Część zmian jakie wprowadziło ustanowienie V Republiki jest niewątpliwie dla Francji korzystna. Wzmocnienie prezydentury i wprowadzenie ordynacji większościowej w wyborach do Zgromadzenia Narodowego uporządkowało francuski system partyjny. Jean Blondel zauważa, że „podwójne przywództwo” pozwoliło zachować polityczną stabilność rządu francuskiego a także zobowiązało partie polityczne do zachowania jedności i unikania podziałów w celu zrównoważenia silnej pozycji prezydenta. Jednakże zbyt ograniczona legislatywa doprowadziła do niebezpieczeństwa przerostu egzekutywy. Instytucjonalna pozycja francuskich partii politycznych jest wciąż słaba. Ponadto, unosząca się aura dwuznaczności w połączeniu ze zdominowaną przez egzekutywę judykaturą, zaowocowała wieloma skandalami po obu stronach francuskiej sceny politycznej. Niepokojące są też liczne powiązania polityki francuskiej ze sferą biznesu, której również sprzyja nieformalny charakter rządów.

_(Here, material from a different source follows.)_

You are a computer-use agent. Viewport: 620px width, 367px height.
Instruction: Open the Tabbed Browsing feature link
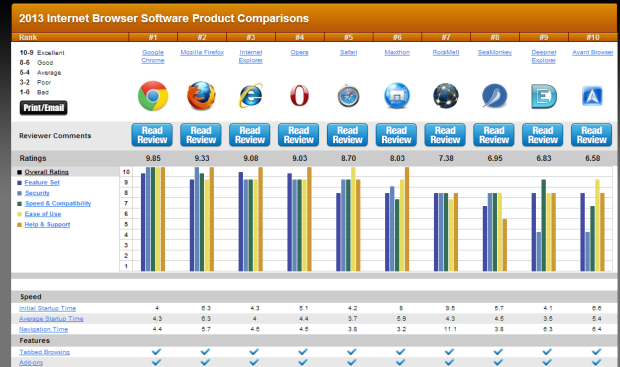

Zmiana prawa czy obyczaju politycznego?

Eksperyment przeprowadzony przez Maurice’a Duverger oraz analiza zapisów konstytucji pozwalają stwierdzić, że o silnej pozycji prezydenta w V Republice Francuskiej decyduje gros czynników pozakonstytucyjnych. Tym samym, jest wątpliwe aby dostosowanie polskiego systemu konstytucyjnego do modelu francuskiego (wyłącznie w warstwie regulacji prawnych) mogło zaowocować jakimiś poważnymi zmianami. Zwłaszcza, że pewne elementy podziału ról prezydenta i premiera w konstytucjach polskiej i francuskiej są już teraz do siebie podobne.

Konstytucja z 1958 roku była pierwszą konstytucją Republiki Francuskiej, której projekt nie był omawiany w parlamencie. Referendum konstytucyjne było przede wszystkim wyrazem poparcia powrotu generała de Gaulle’a do polityki i rozwiązania przez niego kryzysu algierskiego. Sukcesy (jak i porażki) V Republiki są nie tylko wynikiem przepisów konstytucji, ale przede wszystkim określonej kultury politycznej, skłonności do kompromisu i poszanowania tradycji.

W Polsce tradycja republikańska wydaje się zdecydowanie górować nad zcentralizowanymi rządami jednostki. Nieporównanie rzadziej niż w historii Francji można w historii Polski znaleźć przykłady silnych indywidualności, które prowadziłyby politykę w sposób autorytarny. Stąd też możliwość ustanowienia silnej prezydentury wydaje się w Polsce mało prawdopodobna.